I then added the display of the remaining ships, mainly because it was trivial. Unfortunately with only 16 lines on the screen, they overwrite the score, but the point is that it's more evidence that things are running as expected. The next obvious object to implement was the player ship...

video


...and here is where things start to get more complicated. The DVG ROM indeed has a table of 17 subroutines for drawing the ship (and optionally the thrust), not unlike other objects. However, these 17 ships only cover 90 degrees of rotation. As a result, the 6502 can't simply add a JSR to the player ship routines into the display list.

Instead, the 6502 copies the component instructions (vectors) from the above-mentioned DVG ROM routines into the display list, adjusting each on-the-fly for the current direction. So when the Apple II rendering code comes to the player ship, it's simply a list of CUR and VEC instructions - nothing decidedly identifiable as the player ship object!

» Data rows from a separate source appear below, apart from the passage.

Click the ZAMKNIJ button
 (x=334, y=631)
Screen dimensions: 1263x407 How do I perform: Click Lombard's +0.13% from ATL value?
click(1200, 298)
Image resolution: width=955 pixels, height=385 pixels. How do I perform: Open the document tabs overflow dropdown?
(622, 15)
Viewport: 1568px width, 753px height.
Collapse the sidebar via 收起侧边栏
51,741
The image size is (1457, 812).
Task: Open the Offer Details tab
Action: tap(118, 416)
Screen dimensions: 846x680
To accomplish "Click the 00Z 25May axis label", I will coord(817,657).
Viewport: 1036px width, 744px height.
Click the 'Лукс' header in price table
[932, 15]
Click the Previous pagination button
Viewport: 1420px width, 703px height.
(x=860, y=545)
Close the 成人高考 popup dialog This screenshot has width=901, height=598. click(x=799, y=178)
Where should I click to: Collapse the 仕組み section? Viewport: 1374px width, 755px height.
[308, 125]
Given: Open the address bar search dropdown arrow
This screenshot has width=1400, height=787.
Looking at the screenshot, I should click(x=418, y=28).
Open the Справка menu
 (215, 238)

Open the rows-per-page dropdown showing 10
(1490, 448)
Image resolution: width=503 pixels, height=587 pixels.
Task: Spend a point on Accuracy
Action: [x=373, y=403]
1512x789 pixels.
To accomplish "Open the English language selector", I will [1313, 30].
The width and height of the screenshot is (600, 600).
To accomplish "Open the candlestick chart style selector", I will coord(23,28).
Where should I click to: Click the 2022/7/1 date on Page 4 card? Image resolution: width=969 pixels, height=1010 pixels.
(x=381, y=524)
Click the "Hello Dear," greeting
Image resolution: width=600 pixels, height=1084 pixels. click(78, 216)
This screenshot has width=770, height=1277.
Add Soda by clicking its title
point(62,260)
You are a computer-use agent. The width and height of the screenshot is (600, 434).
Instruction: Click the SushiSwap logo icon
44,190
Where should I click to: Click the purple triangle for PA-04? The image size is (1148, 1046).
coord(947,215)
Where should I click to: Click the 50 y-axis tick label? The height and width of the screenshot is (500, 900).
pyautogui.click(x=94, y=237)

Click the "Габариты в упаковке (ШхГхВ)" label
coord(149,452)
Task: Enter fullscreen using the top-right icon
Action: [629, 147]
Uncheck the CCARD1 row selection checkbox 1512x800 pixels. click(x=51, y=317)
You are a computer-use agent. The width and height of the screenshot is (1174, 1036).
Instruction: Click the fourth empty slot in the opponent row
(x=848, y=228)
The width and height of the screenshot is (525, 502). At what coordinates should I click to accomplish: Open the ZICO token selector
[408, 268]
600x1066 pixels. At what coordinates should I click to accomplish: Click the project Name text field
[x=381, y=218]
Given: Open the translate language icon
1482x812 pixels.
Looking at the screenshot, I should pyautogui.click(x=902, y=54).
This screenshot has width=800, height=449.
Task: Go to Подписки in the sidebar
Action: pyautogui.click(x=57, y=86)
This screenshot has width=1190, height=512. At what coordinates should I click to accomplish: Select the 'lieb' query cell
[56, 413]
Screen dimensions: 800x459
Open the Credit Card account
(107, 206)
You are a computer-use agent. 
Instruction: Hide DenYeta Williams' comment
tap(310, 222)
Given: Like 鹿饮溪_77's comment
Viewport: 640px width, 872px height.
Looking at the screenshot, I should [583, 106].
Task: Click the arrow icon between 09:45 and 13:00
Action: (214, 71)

So how do we solve this? In a rare coincidence, the solution is actually an optimisation as far as an Apple port goes - and there are also a few options. The most straightforward is to replace the 6502 routine for the player ship entirely, bypassing the display list and directly rendering the appropriate bitmap on the Apple display. One step removed from that is to 'tokenise' the display list entry; rather than add the component vectors, simply add a 'token' command to display the player ship that the Apple rendering engine can parse. Both have pro's and con's.

At this point though, I think I've taken the text-based proof-of-concept engine as far as I need to. It's time to make the switch to the 2.8MHz IIGS, consider writing the rendering engine in native 65816, start working in graphics mode, and decide how best to solve the latest issue.